*DIRECTIONS FOR THIS TASK:* In the attendance-manager project write-up, which three technologies does the title list alongside web development?

*SOURCE PASSAGE:*
● ● ● ● ● ● ●

AI Attendance Manager - Techwiz6 Project [OpenCV + MTCNN +FAISS + Web Development]
Forget Shouting "Present!"—Our System Clocks You In Before You Even Find Your Seat.
Let's be real: facial recognition has officially left the realm of sci-fi. It's in your phone, it's at the airport, and now—if you're brave enough—it's staring back at you from the classroom door.
The best part? You don't need to be a Gandalf-level coding wizard to make it work. With some open-source magic, a halfway-decent webcam, and the sheer, caffeine-fueled determination of a student on a deadline, you can absolutely build this yourself.
"Woah" at what we built.
"Wow" at what we learned.
And maybe even "Where has this been all my semester?!" about automated attendance.
1. Getting the Basics Straight: It's All About the Data
You can't build a face-recognition system without faces, just like you can't win a hackathon without a solid supply of pizza and code. It all starts with the data.
1.1 The Dataset: How to Collect 1,400 Reasons to Smile
Our mission: build an attendance manager for a real classroom. That meant we needed a dataset of real students, not just a bunch of celebrity photos from the internet.
- The "I-just-woke-up" angle? Check.
- The "is-that-a-double-chin?" tilt? You bet.
- The "squinting-at-the-whiteboard" expression? Absolutely.
Plus glasses on, glasses off, good lighting, weird shadows... we covered it all.
Why this obsession? Because we wanted our model to recognize a student whether they're fresh-faced at 8 a.m. or dead-eyed during finals week. A robust dataset is your first and best line of defense against real-world chaos.

● ● ● ● ● ● ●

*INFORMATION GIVEN:*

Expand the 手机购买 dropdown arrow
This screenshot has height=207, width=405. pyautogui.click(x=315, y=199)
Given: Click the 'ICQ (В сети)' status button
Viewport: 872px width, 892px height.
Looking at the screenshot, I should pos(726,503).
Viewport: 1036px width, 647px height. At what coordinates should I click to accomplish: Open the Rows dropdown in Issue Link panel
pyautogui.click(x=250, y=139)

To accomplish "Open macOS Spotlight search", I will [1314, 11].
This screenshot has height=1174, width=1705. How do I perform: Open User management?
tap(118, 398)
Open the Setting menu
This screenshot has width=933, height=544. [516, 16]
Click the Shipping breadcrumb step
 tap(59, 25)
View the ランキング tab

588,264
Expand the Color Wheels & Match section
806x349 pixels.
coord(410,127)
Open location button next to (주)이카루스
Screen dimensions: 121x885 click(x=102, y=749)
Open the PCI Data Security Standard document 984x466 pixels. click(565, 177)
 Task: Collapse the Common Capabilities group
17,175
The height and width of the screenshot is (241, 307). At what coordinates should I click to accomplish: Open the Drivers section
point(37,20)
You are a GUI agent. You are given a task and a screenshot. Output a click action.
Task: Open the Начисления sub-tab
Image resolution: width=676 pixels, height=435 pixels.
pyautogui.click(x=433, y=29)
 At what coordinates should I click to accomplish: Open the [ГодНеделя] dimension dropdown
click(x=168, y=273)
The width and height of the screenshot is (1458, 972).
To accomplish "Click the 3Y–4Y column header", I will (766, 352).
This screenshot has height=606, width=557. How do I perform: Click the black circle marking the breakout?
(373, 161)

● ● ● ● ● ● ●

*SOLUTION BELOW:* OpenCV, MTCNN and FAISS.